[llvm-dev] Adding a new External Suite to test-suite

Mon Apr 6 20:49:53 PDT 2020

On 4/6/20 7:24 PM, Fernando Magno Quintao Pereira wrote:
 > Hi Johannes,
 >
 >> All the use cases sound reasonable but why do we need these kind of 
"weird files" to do this?
 >>
 >> I mean, why would you train or measure something on single definition
 >> translation units and not on the original ones, potentially one
 >> function at a time?
 >
 > I think that's the fundamental question :) The short answer is that it
 > is hard to compile the files from open-source repositories
 > automatically. The weird files that you mentioned appear due to the
 > type inference that we run on them. Let me give you some data and tell
 > you the whole story.
 >
 > One of the benchmark collections distributed in our website consists
 > of 529,498 C functions and their respective LLVM bytecodes. Out of
 > these files, we extracted 698,449 functions, sizes varying from one
 > line to 45,263 lines of code (Radare2's assembler). Thus, we produced
 > an initial code base of 698,449 C files, each file containing a single
 > function.

So there are a lot of functions, most of them small. This didn't really
answer my questions and instead explained how you got here. Why do we
want functions in isolation to begin with? How many unique functions are
there after normalization? How do we measure/account for the selection
bias of this entire scheme (= 30 second timeout, systematic problems
with the interference, shortcomings of the extractor or other tools,
...)?

 > We run Psyche-C (http://cuda.dcc.ufmg.br/psyche-c/) with a timeout of
 > 30 seconds on this code base. Psyche-C has been able to reconstruct
 > dependencies of 529,498 functions; thus, ensuring their compilation.
 > Compilation consists in the generation of an object file out of the
 > function.

TBH, I'm not even sure what this means. What dependences are you talking
about here?

 > Out of the 698,449 functions, 31,935 were directly compilable as-is,
 > that is, without type inference. To perform automatic compilation, we
 > invoke clang onto a whole C file. In case of success, we count as
 > compilable every function with a body within that file. Hence, without
 > type inference, we could ensure compilation of 4.6% of the programs.
 > With type inference, we could ensure compilation of 75,8% of all the
 > programs. Failures to reconstruct types were mostly due to macros that
 > were not syntactically valid in C without preprocessing. Only 3,666
 > functions could not be reconstructed within the allotted 30-second
 > time slot.
 >
 > So, we compile automatically less about 5% of the functions that we
 > download, even considering all the dependencies in the C files where
 > these functions exist. Nevertheless, given that we can download
 > millions of functions, 5% is already enough to give us a
 > non-negligible number of benchmarks. However, these compilable
 > functions tend to be very small. The median number of LLVM bytecodes
 > is seven (in contrast with >60 once we use type inference). Said
 > functions are unlikely to contain features such as arrays of structs,
 > type casts, recursive types, double pointer dereferences, etc.
 >
 >
 >> To me this looks like a really good way to skew the input data set,
 >> e.g., you don't ever see a call that can be inlined or for which
 >> inter-procedural reasoning is performed. As a consequence each
 >> function is way smaller than it would be in a real run, with all the
 >> consequences on the results obtained from such benchmarks. Again, why
 >> can't we take the original programs instead?
 >
 > Well, in the end, just using the compilable functions leads to poor
 > predictions. For instance, using these compilable functions, YaCoS
 > (it's the framework that we have been using) reduces the size of
 > MiBench's Bitcount by 10%, whereas using AnghaBench, it achieves
 > 16.9%. In Susan, the naturally compilable functions lead to an
 > increase of code size (5.4%), whereas AnghaBench reduces size by 1.7%.
 > Although we can find benchmarks in MiBench where the naturally
 > compilable  functions lead to better code reduction, these gains tend
 > to be very close to those obtained by AnghaBench, and seldom occur.

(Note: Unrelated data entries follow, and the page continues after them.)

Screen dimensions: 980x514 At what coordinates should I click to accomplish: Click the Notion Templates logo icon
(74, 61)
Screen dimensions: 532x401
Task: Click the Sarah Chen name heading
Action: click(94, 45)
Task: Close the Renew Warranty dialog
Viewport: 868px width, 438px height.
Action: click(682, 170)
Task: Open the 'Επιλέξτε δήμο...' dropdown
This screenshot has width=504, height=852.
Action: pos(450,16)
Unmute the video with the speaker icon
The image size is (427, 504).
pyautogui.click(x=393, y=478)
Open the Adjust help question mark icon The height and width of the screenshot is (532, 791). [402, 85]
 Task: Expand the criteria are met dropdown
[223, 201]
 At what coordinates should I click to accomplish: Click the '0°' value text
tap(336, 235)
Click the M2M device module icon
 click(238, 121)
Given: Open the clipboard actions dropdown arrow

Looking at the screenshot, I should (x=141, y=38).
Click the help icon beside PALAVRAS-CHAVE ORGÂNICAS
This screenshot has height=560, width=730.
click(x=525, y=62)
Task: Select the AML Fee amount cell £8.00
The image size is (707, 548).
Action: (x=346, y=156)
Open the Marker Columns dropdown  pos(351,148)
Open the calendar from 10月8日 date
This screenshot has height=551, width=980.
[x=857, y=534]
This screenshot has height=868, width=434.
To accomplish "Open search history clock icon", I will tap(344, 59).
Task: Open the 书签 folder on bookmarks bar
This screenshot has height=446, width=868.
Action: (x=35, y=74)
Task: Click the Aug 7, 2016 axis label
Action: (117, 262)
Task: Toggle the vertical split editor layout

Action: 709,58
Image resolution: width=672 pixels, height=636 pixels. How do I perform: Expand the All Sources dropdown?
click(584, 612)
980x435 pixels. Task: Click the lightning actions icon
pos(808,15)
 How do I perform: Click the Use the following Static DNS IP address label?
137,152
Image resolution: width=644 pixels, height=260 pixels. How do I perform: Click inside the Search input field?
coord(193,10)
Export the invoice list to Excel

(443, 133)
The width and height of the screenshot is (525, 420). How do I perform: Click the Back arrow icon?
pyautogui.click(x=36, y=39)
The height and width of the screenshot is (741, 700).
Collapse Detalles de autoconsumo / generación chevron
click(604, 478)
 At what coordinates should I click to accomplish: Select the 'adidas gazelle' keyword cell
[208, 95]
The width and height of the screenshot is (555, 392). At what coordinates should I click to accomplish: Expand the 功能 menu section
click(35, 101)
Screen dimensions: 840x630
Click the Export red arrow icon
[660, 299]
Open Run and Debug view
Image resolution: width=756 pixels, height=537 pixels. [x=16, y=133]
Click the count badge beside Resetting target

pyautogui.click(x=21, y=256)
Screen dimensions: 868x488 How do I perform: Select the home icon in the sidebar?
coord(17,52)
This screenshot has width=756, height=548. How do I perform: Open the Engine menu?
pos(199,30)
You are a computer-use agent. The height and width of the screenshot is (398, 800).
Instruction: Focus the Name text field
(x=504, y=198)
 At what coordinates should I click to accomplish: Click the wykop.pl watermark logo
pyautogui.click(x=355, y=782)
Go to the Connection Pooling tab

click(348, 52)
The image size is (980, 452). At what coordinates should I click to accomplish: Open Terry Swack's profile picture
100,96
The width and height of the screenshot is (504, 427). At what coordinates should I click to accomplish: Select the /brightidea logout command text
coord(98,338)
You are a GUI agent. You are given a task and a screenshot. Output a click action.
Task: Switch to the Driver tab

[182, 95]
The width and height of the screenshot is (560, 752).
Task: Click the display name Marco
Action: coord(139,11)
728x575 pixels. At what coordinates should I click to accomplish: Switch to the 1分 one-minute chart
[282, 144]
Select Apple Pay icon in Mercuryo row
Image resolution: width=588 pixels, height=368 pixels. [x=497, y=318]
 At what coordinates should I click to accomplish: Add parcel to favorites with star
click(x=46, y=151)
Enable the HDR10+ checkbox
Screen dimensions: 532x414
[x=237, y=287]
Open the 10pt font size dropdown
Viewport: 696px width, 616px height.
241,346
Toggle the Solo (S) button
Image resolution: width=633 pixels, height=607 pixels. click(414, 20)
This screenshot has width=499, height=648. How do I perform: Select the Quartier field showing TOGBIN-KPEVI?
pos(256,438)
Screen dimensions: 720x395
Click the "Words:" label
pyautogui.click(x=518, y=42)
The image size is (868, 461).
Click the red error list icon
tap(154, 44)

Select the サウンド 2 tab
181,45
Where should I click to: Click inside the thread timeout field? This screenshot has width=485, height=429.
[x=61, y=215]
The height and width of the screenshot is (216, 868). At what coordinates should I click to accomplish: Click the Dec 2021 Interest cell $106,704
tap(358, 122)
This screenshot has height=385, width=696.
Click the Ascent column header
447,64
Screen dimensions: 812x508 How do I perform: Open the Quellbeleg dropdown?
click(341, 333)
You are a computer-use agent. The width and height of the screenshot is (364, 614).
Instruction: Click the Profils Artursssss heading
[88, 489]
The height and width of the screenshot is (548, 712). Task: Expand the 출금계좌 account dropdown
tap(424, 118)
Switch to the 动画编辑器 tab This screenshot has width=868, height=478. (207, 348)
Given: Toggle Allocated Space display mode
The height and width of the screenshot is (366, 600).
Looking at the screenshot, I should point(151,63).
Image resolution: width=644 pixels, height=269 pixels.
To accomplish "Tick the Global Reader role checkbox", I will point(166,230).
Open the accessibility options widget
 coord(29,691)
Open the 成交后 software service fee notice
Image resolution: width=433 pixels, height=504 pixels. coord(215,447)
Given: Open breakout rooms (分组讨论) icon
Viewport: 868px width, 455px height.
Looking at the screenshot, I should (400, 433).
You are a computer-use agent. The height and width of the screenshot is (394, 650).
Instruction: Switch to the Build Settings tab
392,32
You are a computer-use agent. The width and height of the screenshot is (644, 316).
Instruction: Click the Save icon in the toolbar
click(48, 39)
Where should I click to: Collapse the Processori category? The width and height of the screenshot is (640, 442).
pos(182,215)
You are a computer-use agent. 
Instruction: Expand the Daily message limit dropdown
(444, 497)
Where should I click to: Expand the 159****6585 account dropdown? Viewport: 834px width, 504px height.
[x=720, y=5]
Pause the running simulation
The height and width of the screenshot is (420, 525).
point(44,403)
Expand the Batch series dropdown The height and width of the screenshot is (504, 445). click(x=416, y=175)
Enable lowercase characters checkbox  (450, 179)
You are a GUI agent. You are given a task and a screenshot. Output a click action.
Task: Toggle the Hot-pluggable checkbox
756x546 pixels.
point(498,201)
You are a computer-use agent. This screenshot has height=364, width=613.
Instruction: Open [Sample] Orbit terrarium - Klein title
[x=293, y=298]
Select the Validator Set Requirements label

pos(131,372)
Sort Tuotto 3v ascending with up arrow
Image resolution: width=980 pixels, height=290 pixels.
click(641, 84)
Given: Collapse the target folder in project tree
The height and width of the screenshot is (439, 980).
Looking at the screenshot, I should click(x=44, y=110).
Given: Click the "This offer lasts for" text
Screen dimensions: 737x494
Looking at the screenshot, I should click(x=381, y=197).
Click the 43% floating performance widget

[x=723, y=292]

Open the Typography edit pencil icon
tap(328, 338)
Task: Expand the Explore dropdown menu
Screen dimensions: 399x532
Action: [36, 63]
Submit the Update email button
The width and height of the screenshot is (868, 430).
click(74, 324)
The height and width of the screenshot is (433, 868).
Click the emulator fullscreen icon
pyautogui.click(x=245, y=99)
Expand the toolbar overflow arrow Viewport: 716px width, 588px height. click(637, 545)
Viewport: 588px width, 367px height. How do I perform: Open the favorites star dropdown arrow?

You are making my point here. You say, using even "simpler" functions that
"compile" by default might not be the best way to learn from code and
that using "more complex" functions can really help. Now make the same
argument but with different cutoffs for "simple" and "complex", e.g.,
these single functions with type inference applied are simple and real
code is complex. Sure, you need more "machinery" to compile real code,
but you already use (your research) machinery (Psyche-C) in the first
scenario.

One could also argue that the code came initially with build receipts we
should not ignore. With cmake we can generate compile commands, you can
use a wrapper to catch the invocations of the compiler, ...  why
shouldn't we then be able to compile the code (potentially after
preprocessing with the interceped options)?

 > About inlining, you are right: there will be no inlining. To get
 > around this problem, we also have a database of 15K whole files, which
 > contains files with multiple functions. The programs are available
 > here: 
http://cuda.dcc.ufmg.br/angha/files/suites/angha_wholefiles_all_15k.tar.gz

What is the benefit of the 700k single functions collection over this
one? Are these original source files or modified?

Cheers,
   Johannes

 > Regards,
 >
 > Fernando